— START Input rows —

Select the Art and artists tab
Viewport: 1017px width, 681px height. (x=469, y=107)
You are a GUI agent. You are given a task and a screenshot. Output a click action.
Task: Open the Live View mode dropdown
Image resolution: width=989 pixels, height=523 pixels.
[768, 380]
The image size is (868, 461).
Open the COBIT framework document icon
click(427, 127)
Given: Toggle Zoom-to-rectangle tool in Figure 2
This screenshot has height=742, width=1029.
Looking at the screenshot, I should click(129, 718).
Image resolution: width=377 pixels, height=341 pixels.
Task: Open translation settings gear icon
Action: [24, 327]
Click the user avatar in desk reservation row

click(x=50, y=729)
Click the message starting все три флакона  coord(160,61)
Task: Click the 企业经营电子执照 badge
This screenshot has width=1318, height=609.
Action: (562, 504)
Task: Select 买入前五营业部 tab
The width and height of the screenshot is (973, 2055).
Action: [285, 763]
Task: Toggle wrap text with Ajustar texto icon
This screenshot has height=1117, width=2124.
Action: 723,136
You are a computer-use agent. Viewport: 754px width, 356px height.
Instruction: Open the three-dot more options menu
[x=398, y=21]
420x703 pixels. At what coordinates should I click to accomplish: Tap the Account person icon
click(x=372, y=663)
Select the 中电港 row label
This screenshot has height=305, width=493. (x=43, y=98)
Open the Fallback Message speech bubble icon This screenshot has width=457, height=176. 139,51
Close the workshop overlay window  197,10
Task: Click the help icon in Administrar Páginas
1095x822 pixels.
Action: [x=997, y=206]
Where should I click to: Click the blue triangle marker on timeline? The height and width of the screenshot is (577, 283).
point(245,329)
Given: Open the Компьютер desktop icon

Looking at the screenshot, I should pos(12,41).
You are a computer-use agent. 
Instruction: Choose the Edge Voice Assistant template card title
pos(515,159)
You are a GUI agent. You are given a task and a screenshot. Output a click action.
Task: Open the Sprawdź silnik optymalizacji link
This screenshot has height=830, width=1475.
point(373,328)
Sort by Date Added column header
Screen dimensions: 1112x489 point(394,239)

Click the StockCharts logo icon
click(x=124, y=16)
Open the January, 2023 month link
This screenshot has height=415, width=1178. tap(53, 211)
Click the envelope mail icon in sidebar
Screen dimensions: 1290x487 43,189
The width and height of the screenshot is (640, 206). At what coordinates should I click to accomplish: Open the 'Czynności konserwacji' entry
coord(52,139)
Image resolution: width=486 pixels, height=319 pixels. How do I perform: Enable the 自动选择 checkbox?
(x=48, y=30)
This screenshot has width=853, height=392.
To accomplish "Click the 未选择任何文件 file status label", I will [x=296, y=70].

— END Input rows —

Task prompt.
Can you update all the material above so that "Instruction:" becomes "Goal:" and every other line stays unchanged?

Output.
Select the Art and artists tab
Viewport: 1017px width, 681px height. (x=469, y=107)
You are a GUI agent. You are given a task and a screenshot. Output a click action.
Task: Open the Live View mode dropdown
Image resolution: width=989 pixels, height=523 pixels.
[768, 380]
The image size is (868, 461).
Open the COBIT framework document icon
click(427, 127)
Given: Toggle Zoom-to-rectangle tool in Figure 2
This screenshot has height=742, width=1029.
Looking at the screenshot, I should click(129, 718).
Image resolution: width=377 pixels, height=341 pixels.
Task: Open translation settings gear icon
Action: [24, 327]
Click the user avatar in desk reservation row

click(x=50, y=729)
Click the message starting все три флакона  coord(160,61)
Task: Click the 企业经营电子执照 badge
This screenshot has width=1318, height=609.
Action: (562, 504)
Task: Select 买入前五营业部 tab
The width and height of the screenshot is (973, 2055).
Action: [285, 763]
Task: Toggle wrap text with Ajustar texto icon
This screenshot has height=1117, width=2124.
Action: 723,136
You are a computer-use agent. Viewport: 754px width, 356px height.
Goal: Open the three-dot more options menu
[x=398, y=21]
420x703 pixels. At what coordinates should I click to accomplish: Tap the Account person icon
click(x=372, y=663)
Select the 中电港 row label
This screenshot has height=305, width=493. (x=43, y=98)
Open the Fallback Message speech bubble icon This screenshot has width=457, height=176. 139,51
Close the workshop overlay window  197,10
Task: Click the help icon in Administrar Páginas
1095x822 pixels.
Action: [x=997, y=206]
Where should I click to: Click the blue triangle marker on timeline? The height and width of the screenshot is (577, 283).
point(245,329)
Given: Open the Компьютер desktop icon

Looking at the screenshot, I should pos(12,41).
You are a computer-use agent. 
Goal: Choose the Edge Voice Assistant template card title
pos(515,159)
You are a GUI agent. You are given a task and a screenshot. Output a click action.
Task: Open the Sprawdź silnik optymalizacji link
This screenshot has height=830, width=1475.
point(373,328)
Sort by Date Added column header
Screen dimensions: 1112x489 point(394,239)

Click the StockCharts logo icon
click(x=124, y=16)
Open the January, 2023 month link
This screenshot has height=415, width=1178. tap(53, 211)
Click the envelope mail icon in sidebar
Screen dimensions: 1290x487 43,189
The width and height of the screenshot is (640, 206). At what coordinates should I click to accomplish: Open the 'Czynności konserwacji' entry
coord(52,139)
Image resolution: width=486 pixels, height=319 pixels. How do I perform: Enable the 自动选择 checkbox?
(x=48, y=30)
This screenshot has width=853, height=392.
To accomplish "Click the 未选择任何文件 file status label", I will [x=296, y=70].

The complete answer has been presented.